Begin

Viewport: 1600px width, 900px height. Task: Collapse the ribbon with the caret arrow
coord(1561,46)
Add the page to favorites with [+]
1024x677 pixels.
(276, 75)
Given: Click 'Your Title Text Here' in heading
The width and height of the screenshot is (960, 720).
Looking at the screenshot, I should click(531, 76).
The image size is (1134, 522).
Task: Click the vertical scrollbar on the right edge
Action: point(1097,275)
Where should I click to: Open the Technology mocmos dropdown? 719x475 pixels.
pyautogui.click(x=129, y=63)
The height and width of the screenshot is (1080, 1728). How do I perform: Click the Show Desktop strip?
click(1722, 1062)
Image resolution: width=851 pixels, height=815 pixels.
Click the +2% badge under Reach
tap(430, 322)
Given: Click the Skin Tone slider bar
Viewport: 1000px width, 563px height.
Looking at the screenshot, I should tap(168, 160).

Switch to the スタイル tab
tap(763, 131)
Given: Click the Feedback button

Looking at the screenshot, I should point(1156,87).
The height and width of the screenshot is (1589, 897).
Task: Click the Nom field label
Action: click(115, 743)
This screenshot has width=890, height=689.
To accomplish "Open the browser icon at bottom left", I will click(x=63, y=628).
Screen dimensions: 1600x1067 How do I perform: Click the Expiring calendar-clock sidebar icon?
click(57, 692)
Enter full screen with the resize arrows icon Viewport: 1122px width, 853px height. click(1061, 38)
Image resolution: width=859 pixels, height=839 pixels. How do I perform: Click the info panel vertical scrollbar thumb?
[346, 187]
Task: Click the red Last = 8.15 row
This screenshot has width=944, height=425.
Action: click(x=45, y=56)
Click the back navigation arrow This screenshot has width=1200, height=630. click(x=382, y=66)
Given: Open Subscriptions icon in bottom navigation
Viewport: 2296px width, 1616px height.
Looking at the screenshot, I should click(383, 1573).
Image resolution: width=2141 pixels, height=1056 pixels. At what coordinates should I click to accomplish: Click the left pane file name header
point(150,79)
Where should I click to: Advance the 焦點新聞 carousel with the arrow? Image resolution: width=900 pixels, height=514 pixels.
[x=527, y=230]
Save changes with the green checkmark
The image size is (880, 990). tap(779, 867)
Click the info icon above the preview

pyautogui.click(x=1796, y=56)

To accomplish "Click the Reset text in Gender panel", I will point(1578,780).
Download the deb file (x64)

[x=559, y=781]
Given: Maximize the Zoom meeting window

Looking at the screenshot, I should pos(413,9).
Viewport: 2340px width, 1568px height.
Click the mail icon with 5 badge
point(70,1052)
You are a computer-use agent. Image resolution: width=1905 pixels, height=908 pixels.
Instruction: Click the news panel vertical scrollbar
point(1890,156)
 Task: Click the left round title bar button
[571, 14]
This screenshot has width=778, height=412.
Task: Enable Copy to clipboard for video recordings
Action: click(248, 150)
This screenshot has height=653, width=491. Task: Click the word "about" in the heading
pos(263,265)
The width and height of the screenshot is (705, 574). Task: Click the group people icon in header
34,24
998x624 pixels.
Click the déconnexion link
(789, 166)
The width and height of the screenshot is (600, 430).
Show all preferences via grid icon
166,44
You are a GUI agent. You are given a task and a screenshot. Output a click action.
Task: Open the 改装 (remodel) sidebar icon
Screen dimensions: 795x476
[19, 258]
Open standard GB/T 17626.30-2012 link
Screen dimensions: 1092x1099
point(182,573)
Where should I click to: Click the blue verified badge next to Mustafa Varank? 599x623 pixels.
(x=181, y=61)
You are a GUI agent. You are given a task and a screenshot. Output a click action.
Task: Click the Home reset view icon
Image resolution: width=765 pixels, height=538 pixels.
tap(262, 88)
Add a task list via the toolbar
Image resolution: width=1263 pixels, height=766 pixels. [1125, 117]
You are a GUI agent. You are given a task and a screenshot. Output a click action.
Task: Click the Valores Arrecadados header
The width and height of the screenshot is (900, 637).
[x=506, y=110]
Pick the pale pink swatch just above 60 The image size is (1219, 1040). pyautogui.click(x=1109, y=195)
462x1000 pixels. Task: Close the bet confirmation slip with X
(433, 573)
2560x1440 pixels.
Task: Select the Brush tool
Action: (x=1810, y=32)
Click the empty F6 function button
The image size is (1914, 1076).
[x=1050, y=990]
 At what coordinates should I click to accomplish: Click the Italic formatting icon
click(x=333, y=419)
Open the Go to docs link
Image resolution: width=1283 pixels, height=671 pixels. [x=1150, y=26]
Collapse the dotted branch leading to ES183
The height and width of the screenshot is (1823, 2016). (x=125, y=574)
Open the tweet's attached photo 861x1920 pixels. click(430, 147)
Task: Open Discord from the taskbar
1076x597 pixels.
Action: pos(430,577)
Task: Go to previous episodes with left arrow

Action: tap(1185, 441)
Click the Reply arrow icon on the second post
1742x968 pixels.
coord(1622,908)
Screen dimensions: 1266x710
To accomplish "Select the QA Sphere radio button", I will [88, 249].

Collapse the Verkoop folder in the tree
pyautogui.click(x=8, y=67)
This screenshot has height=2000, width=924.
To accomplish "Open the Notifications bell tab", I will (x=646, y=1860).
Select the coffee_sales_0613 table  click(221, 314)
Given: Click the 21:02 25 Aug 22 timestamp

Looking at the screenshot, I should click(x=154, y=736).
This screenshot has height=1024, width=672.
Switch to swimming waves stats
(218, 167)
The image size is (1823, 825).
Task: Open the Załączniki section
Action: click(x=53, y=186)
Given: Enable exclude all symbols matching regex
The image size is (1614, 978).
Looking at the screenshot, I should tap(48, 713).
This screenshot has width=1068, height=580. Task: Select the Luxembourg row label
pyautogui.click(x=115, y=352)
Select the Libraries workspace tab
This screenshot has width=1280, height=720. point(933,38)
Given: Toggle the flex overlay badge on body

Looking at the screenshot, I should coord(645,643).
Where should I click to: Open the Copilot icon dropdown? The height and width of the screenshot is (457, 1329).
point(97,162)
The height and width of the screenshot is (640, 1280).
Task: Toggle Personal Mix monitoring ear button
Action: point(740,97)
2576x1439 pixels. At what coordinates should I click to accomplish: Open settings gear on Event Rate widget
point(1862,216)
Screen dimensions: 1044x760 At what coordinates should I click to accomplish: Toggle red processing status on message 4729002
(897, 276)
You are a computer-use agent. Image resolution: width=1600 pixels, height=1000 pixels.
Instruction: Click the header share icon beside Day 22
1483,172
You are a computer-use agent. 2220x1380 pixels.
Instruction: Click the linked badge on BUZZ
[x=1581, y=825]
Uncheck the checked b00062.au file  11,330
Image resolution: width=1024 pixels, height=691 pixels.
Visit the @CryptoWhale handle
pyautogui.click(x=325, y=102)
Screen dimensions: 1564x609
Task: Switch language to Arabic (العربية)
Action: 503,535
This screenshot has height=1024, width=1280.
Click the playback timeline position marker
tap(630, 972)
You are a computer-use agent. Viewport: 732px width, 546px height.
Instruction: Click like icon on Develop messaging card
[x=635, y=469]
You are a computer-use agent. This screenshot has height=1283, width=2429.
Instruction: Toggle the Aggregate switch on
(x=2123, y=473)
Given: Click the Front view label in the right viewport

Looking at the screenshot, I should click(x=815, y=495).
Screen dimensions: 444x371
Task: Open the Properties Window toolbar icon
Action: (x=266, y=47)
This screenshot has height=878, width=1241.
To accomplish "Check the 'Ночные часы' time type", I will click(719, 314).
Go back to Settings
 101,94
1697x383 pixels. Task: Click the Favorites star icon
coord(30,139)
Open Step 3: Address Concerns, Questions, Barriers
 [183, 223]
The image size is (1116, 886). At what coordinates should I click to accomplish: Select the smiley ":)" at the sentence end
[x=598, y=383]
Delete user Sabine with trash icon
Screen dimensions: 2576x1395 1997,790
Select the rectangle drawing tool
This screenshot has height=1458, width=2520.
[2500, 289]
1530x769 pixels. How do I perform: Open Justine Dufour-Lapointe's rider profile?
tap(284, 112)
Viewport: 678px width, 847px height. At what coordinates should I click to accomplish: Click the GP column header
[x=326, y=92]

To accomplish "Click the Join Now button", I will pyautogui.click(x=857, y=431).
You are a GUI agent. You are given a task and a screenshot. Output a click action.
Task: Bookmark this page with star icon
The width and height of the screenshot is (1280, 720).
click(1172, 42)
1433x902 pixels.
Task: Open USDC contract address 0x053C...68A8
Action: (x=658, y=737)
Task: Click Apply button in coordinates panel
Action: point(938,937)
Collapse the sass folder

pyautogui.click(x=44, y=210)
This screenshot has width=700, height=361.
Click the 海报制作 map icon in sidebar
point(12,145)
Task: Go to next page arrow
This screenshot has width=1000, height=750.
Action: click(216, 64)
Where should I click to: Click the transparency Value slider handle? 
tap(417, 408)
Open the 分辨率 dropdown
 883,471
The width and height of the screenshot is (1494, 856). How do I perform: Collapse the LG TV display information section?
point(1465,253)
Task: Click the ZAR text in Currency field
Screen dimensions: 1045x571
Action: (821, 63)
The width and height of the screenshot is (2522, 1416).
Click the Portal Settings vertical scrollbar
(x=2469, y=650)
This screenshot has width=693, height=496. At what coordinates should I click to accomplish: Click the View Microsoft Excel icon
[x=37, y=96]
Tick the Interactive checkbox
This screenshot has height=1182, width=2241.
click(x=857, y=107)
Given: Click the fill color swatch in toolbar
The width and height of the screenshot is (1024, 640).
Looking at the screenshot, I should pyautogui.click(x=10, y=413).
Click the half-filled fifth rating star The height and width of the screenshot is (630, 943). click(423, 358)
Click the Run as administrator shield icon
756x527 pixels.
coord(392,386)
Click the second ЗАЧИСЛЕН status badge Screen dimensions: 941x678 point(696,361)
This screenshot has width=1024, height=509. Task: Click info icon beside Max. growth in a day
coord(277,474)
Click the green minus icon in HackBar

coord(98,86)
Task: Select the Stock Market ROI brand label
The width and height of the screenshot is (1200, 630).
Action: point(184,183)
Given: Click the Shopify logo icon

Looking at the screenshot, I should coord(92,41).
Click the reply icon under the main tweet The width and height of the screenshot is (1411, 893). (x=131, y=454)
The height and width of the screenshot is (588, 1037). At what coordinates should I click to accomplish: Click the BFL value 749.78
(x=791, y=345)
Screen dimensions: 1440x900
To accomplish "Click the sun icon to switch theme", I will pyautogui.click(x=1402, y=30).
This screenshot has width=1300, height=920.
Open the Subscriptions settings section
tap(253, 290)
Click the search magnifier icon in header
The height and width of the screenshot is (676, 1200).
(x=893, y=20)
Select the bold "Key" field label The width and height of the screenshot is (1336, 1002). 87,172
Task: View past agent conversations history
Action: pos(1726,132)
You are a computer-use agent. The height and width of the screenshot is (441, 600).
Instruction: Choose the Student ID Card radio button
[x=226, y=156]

End

* Task instructions *
Reproduce only the data lines starting with the line that contains "Given: Enable exclude" and going on through the line that contains "Action: (x=266, y=47)", with "Instruction" swapped for "Prompt" and nothing else changed.

* The response *
Given: Enable exclude all symbols matching regex
The image size is (1614, 978).
Looking at the screenshot, I should tap(48, 713).
This screenshot has width=1068, height=580. Task: Select the Luxembourg row label
pyautogui.click(x=115, y=352)
Select the Libraries workspace tab
This screenshot has width=1280, height=720. point(933,38)
Given: Toggle the flex overlay badge on body

Looking at the screenshot, I should coord(645,643).
Where should I click to: Open the Copilot icon dropdown? The height and width of the screenshot is (457, 1329).
point(97,162)
The height and width of the screenshot is (640, 1280).
Task: Toggle Personal Mix monitoring ear button
Action: point(740,97)
2576x1439 pixels. At what coordinates should I click to accomplish: Open settings gear on Event Rate widget
point(1862,216)
Screen dimensions: 1044x760 At what coordinates should I click to accomplish: Toggle red processing status on message 4729002
(897, 276)
You are a computer-use agent. Image resolution: width=1600 pixels, height=1000 pixels.
Prompt: Click the header share icon beside Day 22
1483,172
You are a computer-use agent. 2220x1380 pixels.
Prompt: Click the linked badge on BUZZ
[x=1581, y=825]
Uncheck the checked b00062.au file  11,330
Image resolution: width=1024 pixels, height=691 pixels.
Visit the @CryptoWhale handle
pyautogui.click(x=325, y=102)
Screen dimensions: 1564x609
Task: Switch language to Arabic (العربية)
Action: 503,535
This screenshot has height=1024, width=1280.
Click the playback timeline position marker
tap(630, 972)
You are a computer-use agent. Viewport: 732px width, 546px height.
Prompt: Click like icon on Develop messaging card
[x=635, y=469]
You are a computer-use agent. This screenshot has height=1283, width=2429.
Prompt: Toggle the Aggregate switch on
(x=2123, y=473)
Given: Click the Front view label in the right viewport

Looking at the screenshot, I should click(x=815, y=495).
Screen dimensions: 444x371
Task: Open the Properties Window toolbar icon
Action: (x=266, y=47)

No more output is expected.